My first spanking by Jan was great. The second one was even better. The dialogue about my desires that began even before she offered the first time continued afterwards. Those discussions were important - even she had never spanked me, being able to bare my soul, so to speak, and have someone react with support and understanding felt so incredibly good. Fortunately, it hadn't ended there.
She knew, then, I craved something a but more intense than that first handspanking. The scene was the same, a couple weeks later, in the basement rec room at her father's house. I remember that we were both done with school for the term, so it must have been some time in May. We were just hanging out, when I picked up one of the paddles from the ping pong table to inspect in, and gave my own butt a couple playful whacks.
Then she said something like, "You know, Elise, if you wanted to try it for real, I could help you with that."
So for a second time, I found myself over Jan';s lap, there on the same couch. In case there was any doubt, I learned that a paddle can hurt a heck of a lot more than a hand. And in this case, Jan made sure that it did. To her credit, she kept going, even when I became a bit squirmy and vocal. Now that was a spanking. No, it wasn't barebottom, but it still hurt pretty good. She was impressed that I could take it so hard, or at least so she said. Afterwards, I excused myself to go off to the bathroom, where I checked things out. Unlike before, I had some serious color.
Since that time, Jan has given me more than a few spankings over the years. Usually, but not always, it's been during times when I've not been getting my butt smacked by someone else. Although she knows full well that I like it having my bottom bared, that's never happened with Jan. We haven't exactly talked about it, but I think it's because that's outside her comfort zone. I couple times on my panties when I was wearing a skirt, and once on a (wet!) swimsuit were as close as she ever came.

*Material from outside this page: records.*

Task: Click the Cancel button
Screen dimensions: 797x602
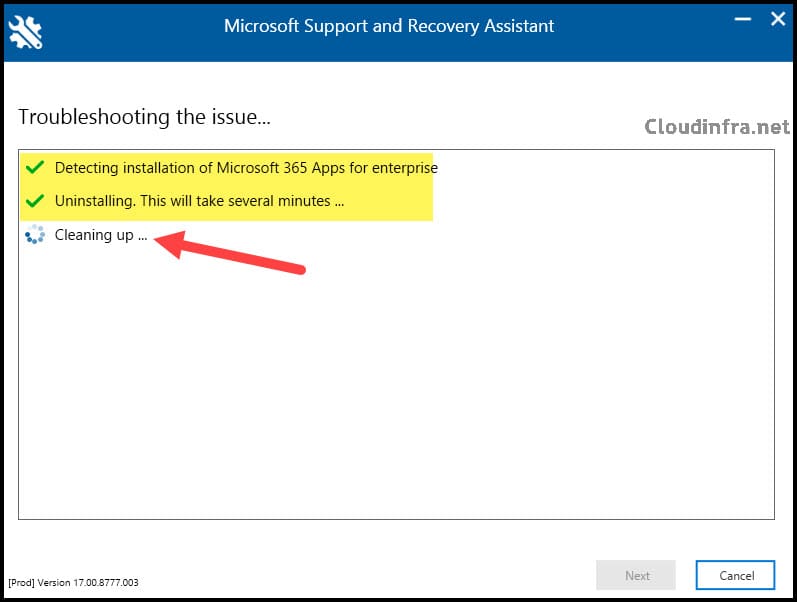Action: [735, 575]
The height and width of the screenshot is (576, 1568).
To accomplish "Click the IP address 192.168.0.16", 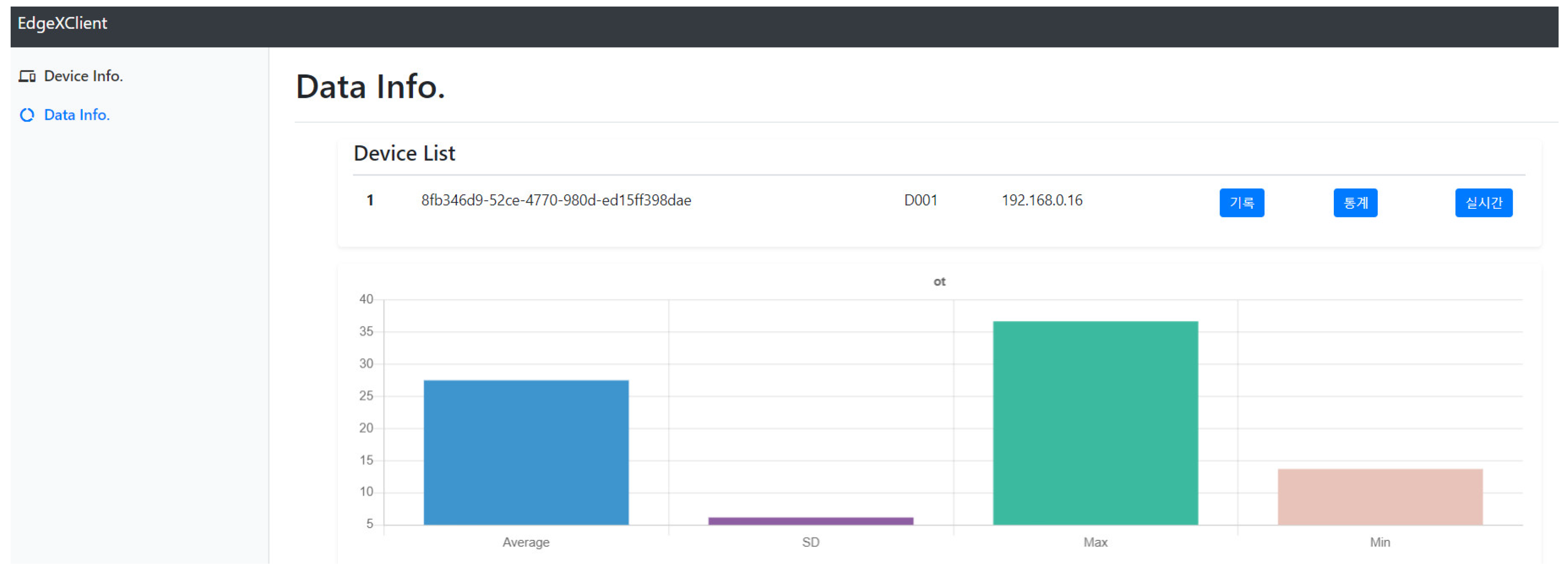I will pyautogui.click(x=1042, y=200).
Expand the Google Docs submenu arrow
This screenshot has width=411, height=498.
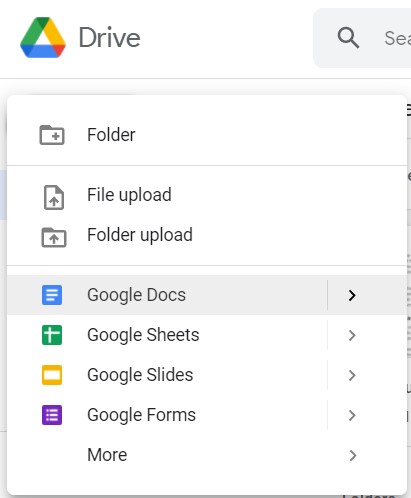(x=352, y=295)
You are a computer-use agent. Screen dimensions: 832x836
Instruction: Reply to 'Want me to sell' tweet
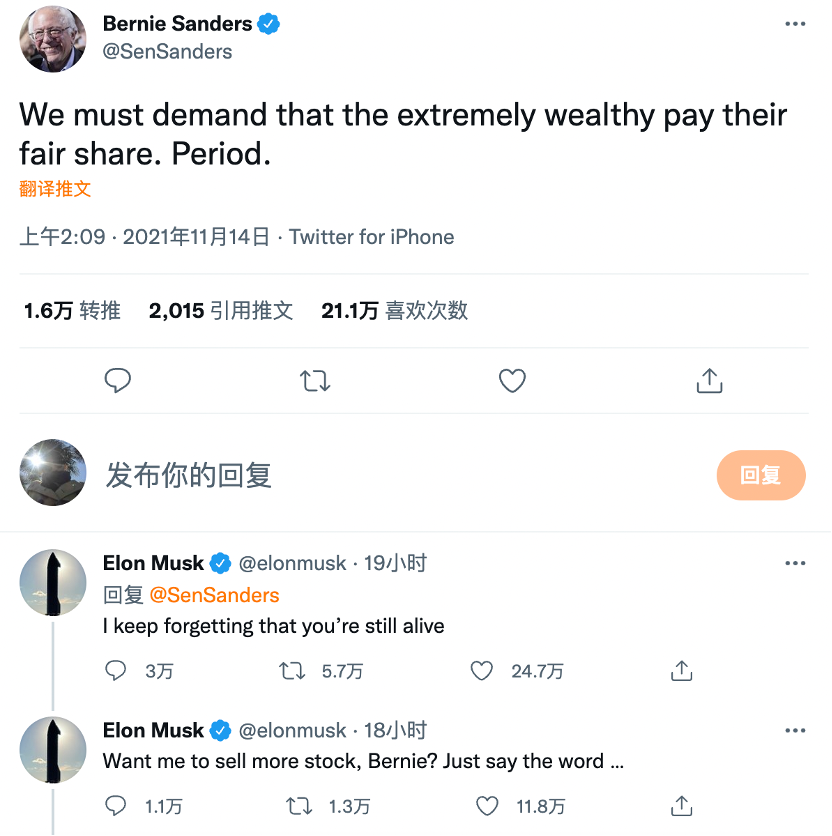[116, 805]
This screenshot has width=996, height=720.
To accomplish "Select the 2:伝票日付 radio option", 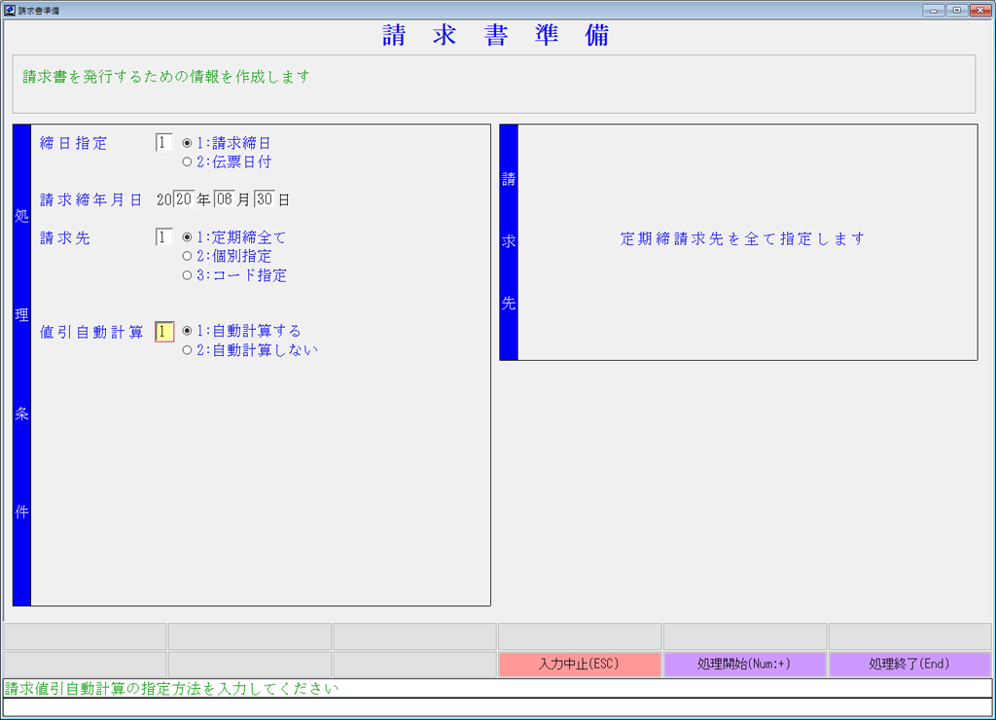I will tap(187, 162).
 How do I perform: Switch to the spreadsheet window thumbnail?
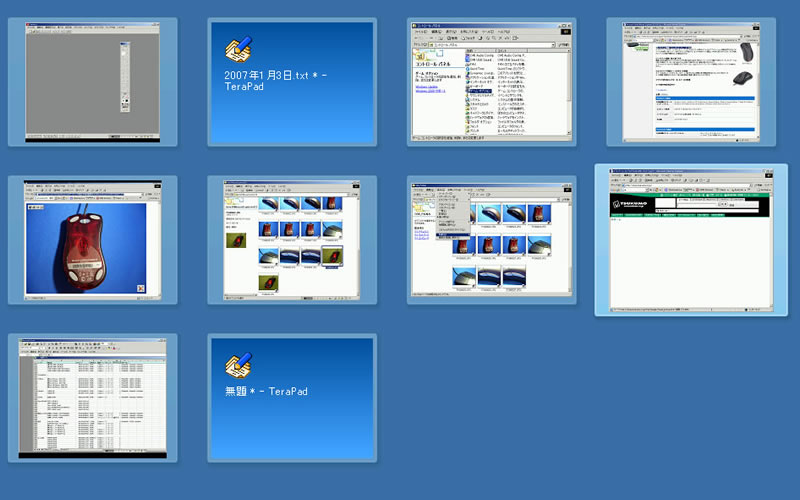[92, 398]
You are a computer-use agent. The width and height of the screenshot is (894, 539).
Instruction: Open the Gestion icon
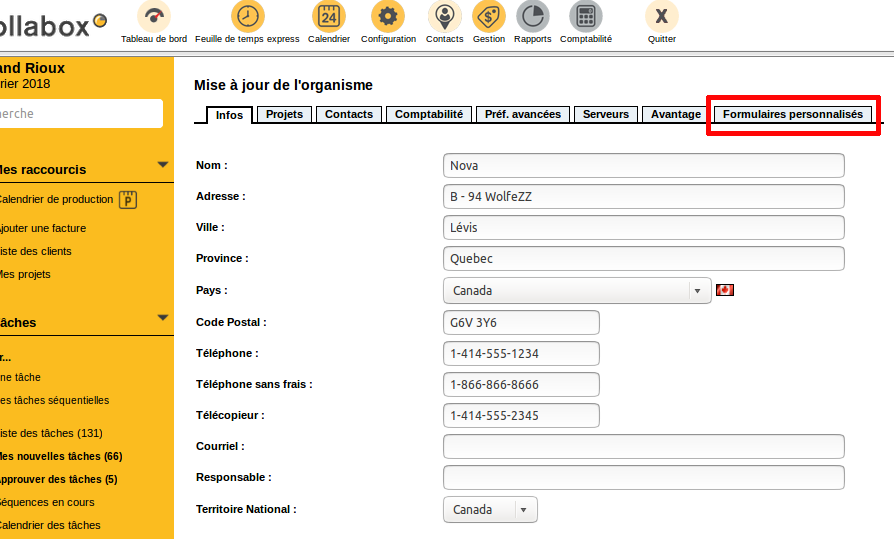pyautogui.click(x=488, y=17)
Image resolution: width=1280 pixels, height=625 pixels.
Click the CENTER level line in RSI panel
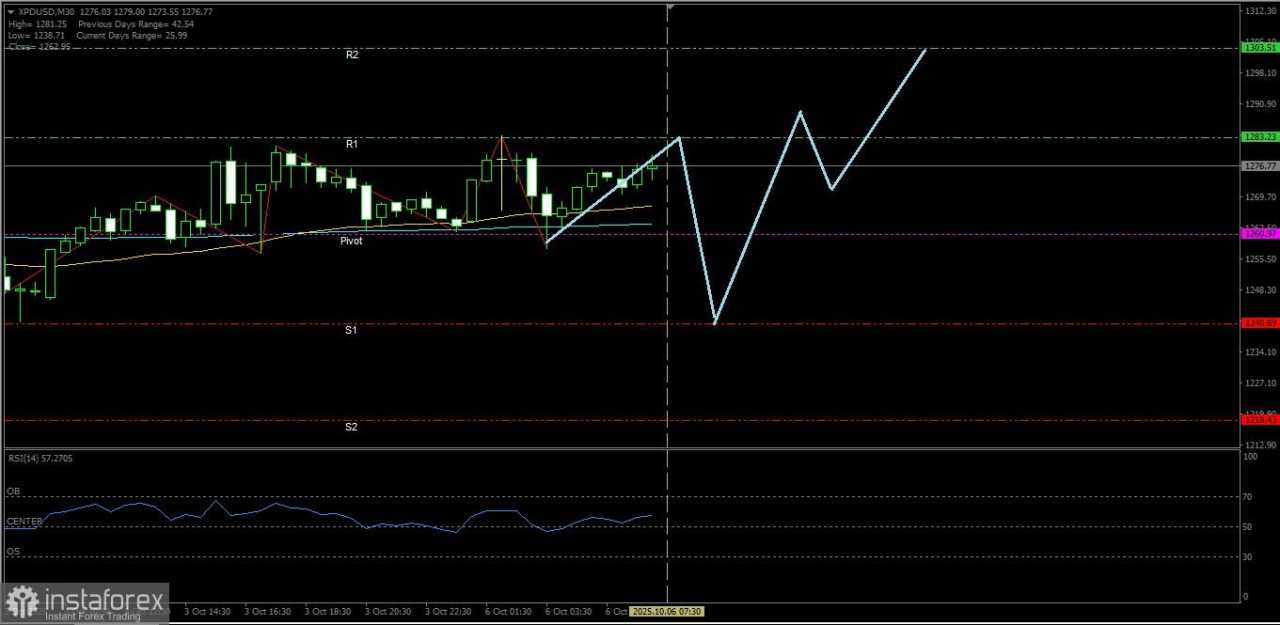coord(22,521)
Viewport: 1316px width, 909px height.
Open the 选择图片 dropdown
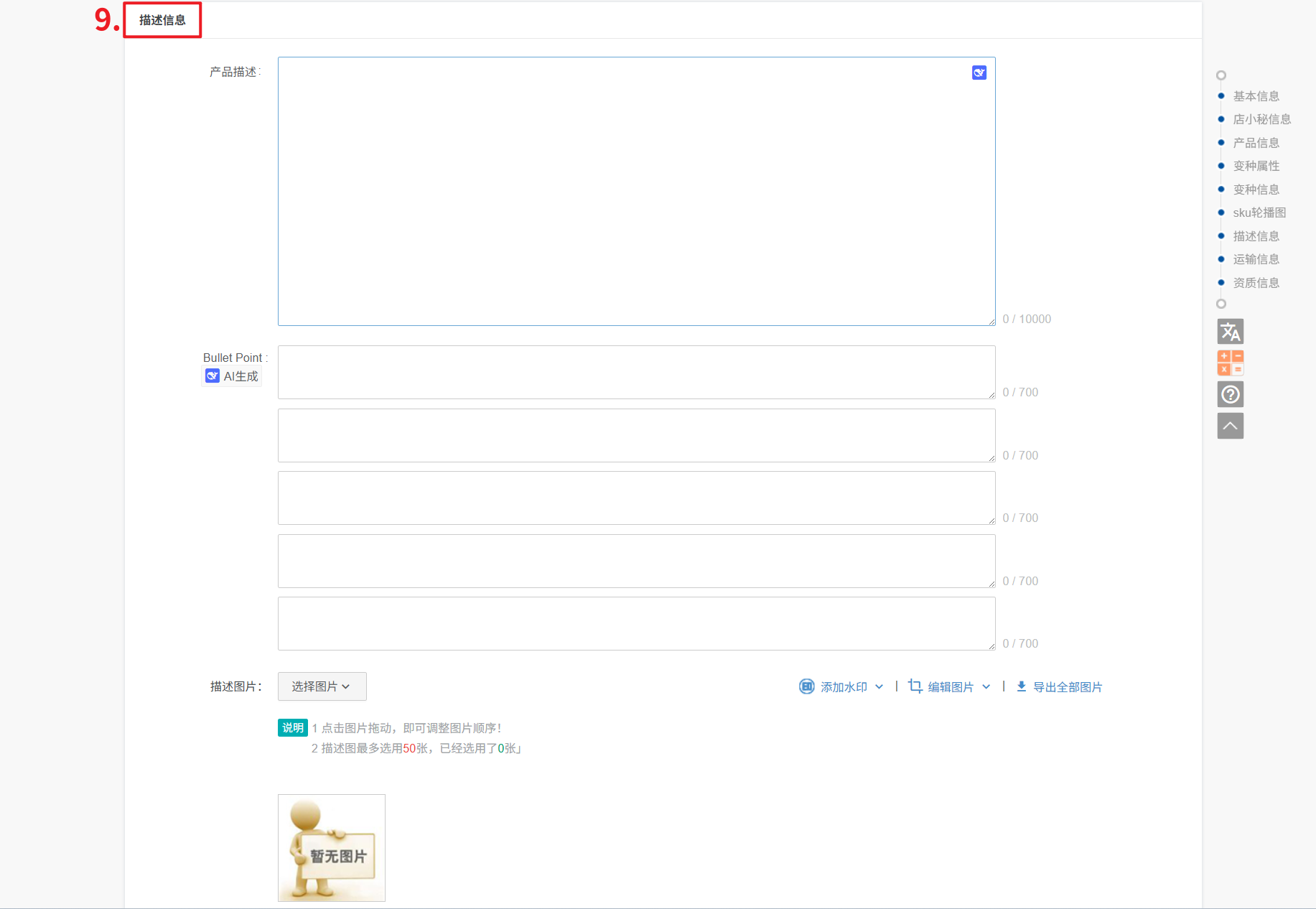(322, 686)
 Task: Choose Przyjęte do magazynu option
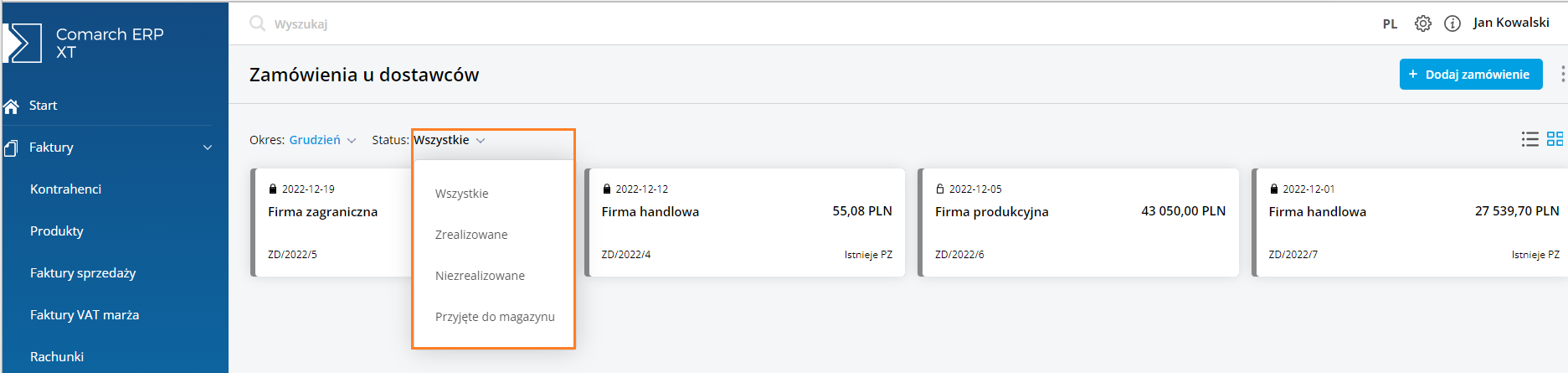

And no, we never did anything sexual - no making out or anything. Unlike me, she's quite straight. She would, though, be instrumental in getting me hooked up with, and then spanked by, my next romantic partner, But that's another story.
What Jan did become for me is my best friend. How could she not, when i tell her pretty much everything as I had (not, until much later, though, that I had had a crush on her), and when I could rely on her to give me a good spanking when I needed it most? Jumping ahead a few years,, I was in her wedding when she got married, and she's going to be my own matron of honor. And it all started because she invited me over her lap.